One-Directional Loss
Potentially, when specifying your loss, what you really want are designs that are that strong or more extreme. Basically, you want to make sure that the designs are at least some minimum strength but if the procedure is able to be better than that, even better! There are a few ways that this can be specified. First, we can just say that we will not penalize designs that are greater than the target value.
[25]:
def one_directional_loss(y_hat, y_bar):
return torch.where(y_hat < y_bar, torch.nn.MSELoss(reduction='none')(y_hat, y_bar), torch.zeros_like(y_hat)).mean()
y_bar = torch.tensor([[7.0]])
X_bar = ledidi(bpnet_ctcf, X, y_bar, l=0, output_loss=one_directional_loss, verbose=True)
y_hat = predict(bpnet_ctcf, X_bar)
y_hat.mean()
iter=I input_loss=0.0 output_loss=45.93 total_loss=45.93 time=0.0
iter=100 input_loss=808.9 output_loss=0.7674 total_loss=0.7674 time=1.184
iter=200 input_loss=563.3 output_loss=0.0157 total_loss=0.0157 time=1.181
iter=F input_loss=795.7 output_loss= 0.0 total_loss= 0.0 time=2.884
[25]:
tensor(7.3477)
Another way that we could do this is to offer a reward for being above the desired output that is not as strong as the penalty for being below it.
[26]:
def one_directional_loss(y_hat, y_bar):
mse = torch.nn.MSELoss(reduction='none')(y_hat, y_bar)
return torch.where(y_hat < y_bar, mse, -0.1 * mse).mean()
y_bar = torch.tensor([[7.0]])
X_bar = ledidi(bpnet_ctcf, X, y_bar, l=0, output_loss=one_directional_loss, verbose=True)

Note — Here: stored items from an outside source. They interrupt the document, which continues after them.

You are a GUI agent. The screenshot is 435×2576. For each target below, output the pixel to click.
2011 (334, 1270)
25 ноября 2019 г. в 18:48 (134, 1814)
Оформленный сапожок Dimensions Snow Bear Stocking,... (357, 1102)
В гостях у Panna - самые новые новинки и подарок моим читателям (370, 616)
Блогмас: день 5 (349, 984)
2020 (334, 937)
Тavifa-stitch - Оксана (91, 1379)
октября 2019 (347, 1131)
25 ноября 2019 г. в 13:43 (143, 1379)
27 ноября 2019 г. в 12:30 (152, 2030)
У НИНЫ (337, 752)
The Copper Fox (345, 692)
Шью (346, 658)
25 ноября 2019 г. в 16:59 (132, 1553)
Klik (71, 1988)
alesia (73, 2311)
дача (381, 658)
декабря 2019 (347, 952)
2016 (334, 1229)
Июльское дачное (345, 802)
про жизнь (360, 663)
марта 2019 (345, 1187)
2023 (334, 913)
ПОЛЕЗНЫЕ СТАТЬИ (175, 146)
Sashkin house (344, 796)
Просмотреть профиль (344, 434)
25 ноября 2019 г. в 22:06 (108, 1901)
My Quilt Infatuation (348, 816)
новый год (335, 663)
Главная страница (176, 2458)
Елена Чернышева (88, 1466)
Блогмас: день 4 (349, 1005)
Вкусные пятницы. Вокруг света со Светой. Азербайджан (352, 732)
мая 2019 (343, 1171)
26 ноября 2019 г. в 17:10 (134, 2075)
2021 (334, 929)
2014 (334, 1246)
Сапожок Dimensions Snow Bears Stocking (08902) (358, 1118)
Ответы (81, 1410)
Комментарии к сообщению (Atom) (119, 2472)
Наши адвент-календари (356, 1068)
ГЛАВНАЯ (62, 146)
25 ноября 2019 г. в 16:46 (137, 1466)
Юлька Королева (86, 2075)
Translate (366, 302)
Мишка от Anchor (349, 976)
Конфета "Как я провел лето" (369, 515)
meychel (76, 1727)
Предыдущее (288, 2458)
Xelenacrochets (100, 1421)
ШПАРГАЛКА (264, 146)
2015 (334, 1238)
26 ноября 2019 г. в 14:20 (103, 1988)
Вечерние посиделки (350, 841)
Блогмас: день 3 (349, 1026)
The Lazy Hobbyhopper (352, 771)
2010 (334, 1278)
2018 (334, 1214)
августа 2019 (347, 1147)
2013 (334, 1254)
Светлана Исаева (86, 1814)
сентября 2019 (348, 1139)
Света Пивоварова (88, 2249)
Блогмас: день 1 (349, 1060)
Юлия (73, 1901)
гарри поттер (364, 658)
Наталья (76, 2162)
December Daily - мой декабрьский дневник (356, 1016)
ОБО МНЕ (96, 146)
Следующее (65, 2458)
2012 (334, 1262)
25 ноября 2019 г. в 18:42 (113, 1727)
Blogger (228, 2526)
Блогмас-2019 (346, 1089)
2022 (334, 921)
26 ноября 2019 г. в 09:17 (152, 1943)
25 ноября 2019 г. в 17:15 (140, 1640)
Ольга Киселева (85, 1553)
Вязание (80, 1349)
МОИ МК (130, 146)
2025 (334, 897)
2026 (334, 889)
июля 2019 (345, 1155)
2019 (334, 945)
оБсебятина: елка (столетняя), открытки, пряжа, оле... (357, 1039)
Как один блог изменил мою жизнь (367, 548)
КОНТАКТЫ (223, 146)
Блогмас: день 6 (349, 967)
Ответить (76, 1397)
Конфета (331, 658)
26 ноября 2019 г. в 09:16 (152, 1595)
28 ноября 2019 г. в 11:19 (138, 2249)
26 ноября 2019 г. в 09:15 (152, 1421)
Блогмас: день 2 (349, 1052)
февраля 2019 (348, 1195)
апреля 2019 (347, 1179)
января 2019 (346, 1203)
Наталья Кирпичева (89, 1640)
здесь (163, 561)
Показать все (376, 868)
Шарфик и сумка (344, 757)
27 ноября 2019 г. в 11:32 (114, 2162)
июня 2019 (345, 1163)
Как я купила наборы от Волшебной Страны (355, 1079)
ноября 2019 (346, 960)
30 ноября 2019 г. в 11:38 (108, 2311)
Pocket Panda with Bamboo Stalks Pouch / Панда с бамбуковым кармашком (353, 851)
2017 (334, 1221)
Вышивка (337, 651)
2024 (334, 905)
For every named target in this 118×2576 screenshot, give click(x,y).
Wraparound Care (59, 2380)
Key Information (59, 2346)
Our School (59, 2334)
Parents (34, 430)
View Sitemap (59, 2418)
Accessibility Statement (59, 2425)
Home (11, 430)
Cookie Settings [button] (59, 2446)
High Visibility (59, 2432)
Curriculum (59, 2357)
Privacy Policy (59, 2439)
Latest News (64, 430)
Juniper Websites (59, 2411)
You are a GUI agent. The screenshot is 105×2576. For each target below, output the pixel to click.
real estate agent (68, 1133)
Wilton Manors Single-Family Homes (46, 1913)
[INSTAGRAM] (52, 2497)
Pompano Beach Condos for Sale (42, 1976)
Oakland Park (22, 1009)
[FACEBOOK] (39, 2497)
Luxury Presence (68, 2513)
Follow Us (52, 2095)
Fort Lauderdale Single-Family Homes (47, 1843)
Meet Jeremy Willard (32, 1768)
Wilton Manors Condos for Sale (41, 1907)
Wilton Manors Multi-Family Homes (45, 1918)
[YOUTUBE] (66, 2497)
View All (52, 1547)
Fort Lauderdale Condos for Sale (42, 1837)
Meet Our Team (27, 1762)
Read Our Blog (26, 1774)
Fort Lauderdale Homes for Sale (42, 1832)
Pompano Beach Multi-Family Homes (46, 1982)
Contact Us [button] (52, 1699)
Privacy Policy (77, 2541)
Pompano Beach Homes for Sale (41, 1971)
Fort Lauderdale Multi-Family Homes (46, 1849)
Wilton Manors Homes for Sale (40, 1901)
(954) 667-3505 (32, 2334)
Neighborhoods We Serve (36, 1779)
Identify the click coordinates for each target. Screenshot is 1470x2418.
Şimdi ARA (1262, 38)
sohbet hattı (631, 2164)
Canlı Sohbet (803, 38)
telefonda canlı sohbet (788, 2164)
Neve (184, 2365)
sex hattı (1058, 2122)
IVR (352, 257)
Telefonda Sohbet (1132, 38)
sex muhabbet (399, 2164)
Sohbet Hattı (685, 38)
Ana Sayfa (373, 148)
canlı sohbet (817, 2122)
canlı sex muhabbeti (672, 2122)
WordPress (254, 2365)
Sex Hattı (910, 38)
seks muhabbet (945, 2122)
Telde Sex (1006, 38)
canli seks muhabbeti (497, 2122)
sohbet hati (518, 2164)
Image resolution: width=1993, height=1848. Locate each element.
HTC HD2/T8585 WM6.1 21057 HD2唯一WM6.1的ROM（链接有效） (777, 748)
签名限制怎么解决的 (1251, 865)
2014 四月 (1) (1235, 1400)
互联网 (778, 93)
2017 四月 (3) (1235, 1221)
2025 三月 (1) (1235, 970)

y_hat = predict(bpnet_ctcf, X_bar)
y_hat.mean()
iter=I input_loss=0.0 output_loss=45.93 total_loss=45.93 time=0.0
iter=100 input_loss=782.8 output_loss=0.03437 total_loss=0.03437 time=1.181
iter=200 input_loss=606.1 output_loss=-0.002722 total_loss=-0.002722 time=1.178
iter=300 input_loss=857.7 output_loss=-0.8195 total_loss=-0.8195 time=1.18
iter=400 input_loss=971.6 output_loss=-1.479 total_loss=-1.479 time=1.178
iter=500 input_loss=1.018e+03 output_loss=-2.272 total_loss=-2.272 time=1.179
iter=600 input_loss=1.055e+03 output_loss=-2.686 total_loss=-2.686 time=1.177
iter=700 input_loss=1.092e+03 output_loss=-3.353 total_loss=-3.353 time=1.179
iter=800 input_loss=1.117e+03 output_loss=-3.812 total_loss=-3.812 time=1.178
iter=900 input_loss=1.145e+03 output_loss=-4.589 total_loss=-4.589 time=1.178
iter=1000 input_loss=1.16e+03 output_loss=-5.064 total_loss=-5.064 time=1.18
iter=F input_loss=1.159e+03 output_loss=-5.171 total_loss=-5.171 time=11.79
[26]:
tensor(14.1902)
In both examples, we set lambda to 0 so that we can see the true effects, but balancing lambda with the other terms of the loss will be important for design in practice. Regardless, this is just another example of how creative one can be when coming up with custom losses.